FBI. Wikipedia

Esta semana salió a la luz un reportaje en Assciated Press News en el que se deja en evidencia que el FBI en reiteradas ocasiones no ha seguido protocolos rigurosas para enfrentar los casos de abuso y acoso sexual dentro de la organización sino que incluso muchas veces no se ha llegado a investiga a los acosadores. 

La investigación hecha por el medio ha identificado al menos seis denuncias de conducta sexual indebida en las que han participado altos funcionarios del FBI en los últimos cinco años, incluidas dos nuevas denuncias presentadas esta semana por mujeres que dicen haber sido agredidas sexualmente por agentes de alto rango.

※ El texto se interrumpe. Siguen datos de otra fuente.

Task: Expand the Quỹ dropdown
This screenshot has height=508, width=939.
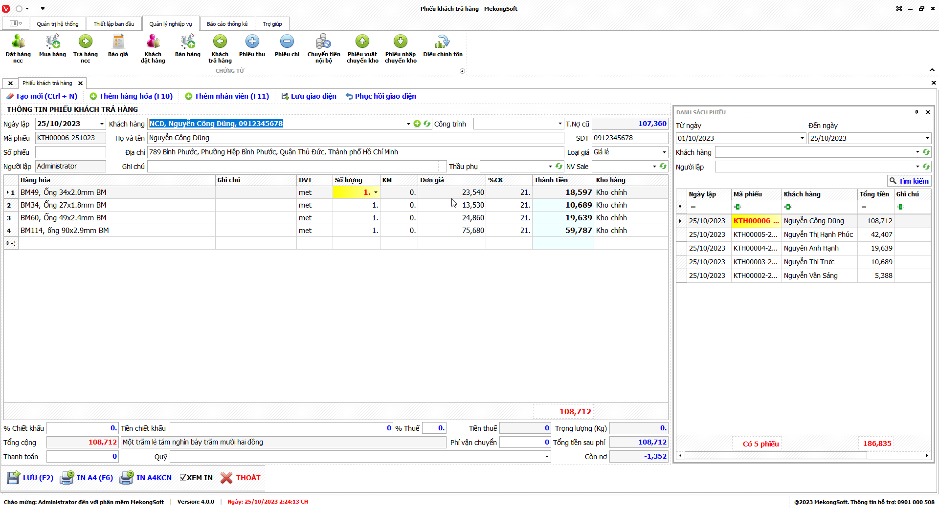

La tendencia de estos casos ha sido gestionar la salida de los cargos a través de la jubilación o su salida de la institución sin que quedara un registro de su actuar, lo que les permitió mantener sus beneficios y continuar con sus carrearas en otras instituciones no sufriendo, así, ninguna consecuencia por sus actos. A esta inmunidad les ayuda el hecho de que las personas que trabajan ene l FBI cuentan con anonimato incluso frente a estas denuncias, de modo que cuando se trasladan a otros espacios de trabajo, esta información no es de conocimiento de quienes los contratan. 

“Lo están barriendo bajo la alfombra”, dijo una ex analista del FBI “El FBI se presenta como la principal organización de aplicación de la ley, y es muy descorazonador cuando permiten que personas que saben que son criminales se retiren y sigan carreras en campos relacionados con la aplicación de la ley” añadió.

El FBI, con más de 35.000 empleados, mantiene una tapadera notoriamente hermética sobre tales acusaciones. La última vez que la Oficina del Inspector General hizo una extensa investigación de la conducta sexual inapropiada en el FBI, contabilizó 343 “delitos” de los años fiscales 2009 a 2012, incluyendo tres casos de “grabar en vídeo a mujeres desnudas sin consentimiento”.

Las últimas reclamaciones se producen meses después de que una mujer de 17 años se uniera a una demanda federal que alegaba acoso sexual sistemático en la academia de formación del FBI en Quantico, Virginia. 

Las víctimas y las agentes de la sociedad civil apelan a que la institución siga los estándares internacionales para erradicar cualquier tipo de violencia en sus filas, que reconozca el abuso de poder de los altos cargos y que siga medidas ejemplares para defender a las víctimas y no encubrir a los acosadores.